Tendre à réduire jusqu'au niveau zéro la marge entre celui qui filme et celui, "manipulé", qui est son objet, au-delà, renverser ce positionnement, afin que le filmé puisse lui-même, à son tour, devenir sujet filmant ayant la liberté d'imaginer le choix de ce qu'il filme, du comment il filme, du pourquoi il filme, et afin qu'il s'autorise aussi à s'interroger sur lui-même, regardant et filmant, travaillant avec un outil collectif, c'est à dire pouvant être celui de chacun.
Il s'agit bien de transgresser délibérément une règle jusque là tacite : d'un côté, le pouvoir de filmer et de l'autre l'assujettissement à ce pouvoir sans qu'une véritable commune ait sous-tendu ce rapport, sans qu'une prise de conscience du filmé lui ait permis de ne plus seulement être mis en représentation, sans que son image ne lui soit volée pour n'être qu'ajoutée à sa parole volée.
Rendre la pleine parole à l'image de celui qu'elle montre et donner à prendre et à comprendre l'image de celui qui, à l'image parle.
(...)
Pouvoir révéler et faire se différencier l'acte du pouvoir de filmer avec l'ethique de pouvoir filmer en toute conscience.

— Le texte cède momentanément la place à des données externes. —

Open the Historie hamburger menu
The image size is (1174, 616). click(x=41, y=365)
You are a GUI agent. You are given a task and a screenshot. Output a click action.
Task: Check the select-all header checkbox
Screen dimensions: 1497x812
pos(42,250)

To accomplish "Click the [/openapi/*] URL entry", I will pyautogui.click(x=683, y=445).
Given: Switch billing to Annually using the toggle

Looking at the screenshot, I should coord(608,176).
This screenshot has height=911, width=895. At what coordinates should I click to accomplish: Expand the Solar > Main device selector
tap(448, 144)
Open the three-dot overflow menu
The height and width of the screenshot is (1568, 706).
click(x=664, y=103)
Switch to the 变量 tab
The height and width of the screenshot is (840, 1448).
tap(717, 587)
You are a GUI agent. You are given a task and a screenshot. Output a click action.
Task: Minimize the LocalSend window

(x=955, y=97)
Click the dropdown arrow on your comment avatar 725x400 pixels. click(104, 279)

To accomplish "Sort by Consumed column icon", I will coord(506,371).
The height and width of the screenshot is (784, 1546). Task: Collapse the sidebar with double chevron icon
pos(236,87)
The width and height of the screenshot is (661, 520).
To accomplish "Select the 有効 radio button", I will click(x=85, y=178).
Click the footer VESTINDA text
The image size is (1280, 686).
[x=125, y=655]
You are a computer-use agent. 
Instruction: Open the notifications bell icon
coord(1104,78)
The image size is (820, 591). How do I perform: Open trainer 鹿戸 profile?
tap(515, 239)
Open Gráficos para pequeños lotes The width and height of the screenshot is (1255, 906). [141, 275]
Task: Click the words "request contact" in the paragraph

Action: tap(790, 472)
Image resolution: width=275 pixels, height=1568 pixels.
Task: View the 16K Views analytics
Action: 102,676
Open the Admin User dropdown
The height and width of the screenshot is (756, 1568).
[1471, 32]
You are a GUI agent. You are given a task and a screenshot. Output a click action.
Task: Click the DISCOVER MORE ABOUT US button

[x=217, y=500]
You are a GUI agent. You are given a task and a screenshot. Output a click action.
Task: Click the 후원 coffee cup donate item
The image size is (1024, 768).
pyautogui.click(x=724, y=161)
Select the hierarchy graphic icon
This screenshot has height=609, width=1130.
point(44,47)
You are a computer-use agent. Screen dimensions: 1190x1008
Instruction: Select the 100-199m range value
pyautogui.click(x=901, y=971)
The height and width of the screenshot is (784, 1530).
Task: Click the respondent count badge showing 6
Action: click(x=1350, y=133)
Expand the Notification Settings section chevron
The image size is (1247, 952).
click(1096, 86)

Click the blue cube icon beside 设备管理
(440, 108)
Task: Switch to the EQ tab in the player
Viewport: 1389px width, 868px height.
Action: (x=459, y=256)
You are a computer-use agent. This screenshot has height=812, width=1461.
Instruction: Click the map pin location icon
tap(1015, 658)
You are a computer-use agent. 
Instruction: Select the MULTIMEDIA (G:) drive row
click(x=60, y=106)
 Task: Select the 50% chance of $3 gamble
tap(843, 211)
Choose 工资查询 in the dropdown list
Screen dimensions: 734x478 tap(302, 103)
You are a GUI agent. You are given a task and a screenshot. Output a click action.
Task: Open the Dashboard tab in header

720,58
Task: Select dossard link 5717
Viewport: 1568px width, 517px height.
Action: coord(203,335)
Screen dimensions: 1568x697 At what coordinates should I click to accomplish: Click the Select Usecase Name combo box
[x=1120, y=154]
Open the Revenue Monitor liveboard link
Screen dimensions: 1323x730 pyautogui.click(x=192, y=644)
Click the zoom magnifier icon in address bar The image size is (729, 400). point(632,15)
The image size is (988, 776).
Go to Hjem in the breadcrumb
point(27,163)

Dans la pratique, proposer à des individus, hommes, femmes, les moyens théoriques, techniques et matériels de libérer leur imaginaire, laisser à des groupes ou à des individus l'initiative de se raconter eux-mêmes, d'évoquer leur passé, leurs conflits, leurs échecs, leurs espoirs, leur avenir, tout ce qui fait le travail de la mort dans ce qui est l'écoulement de la vie en train de se construire, tant il est vrai que l'image se décompose, se détériore, se renouvelle et renaît, opposée à l'image, figée dans la fiction, et qui tente paradoxalement de s'imposer comme incontestable et définitive."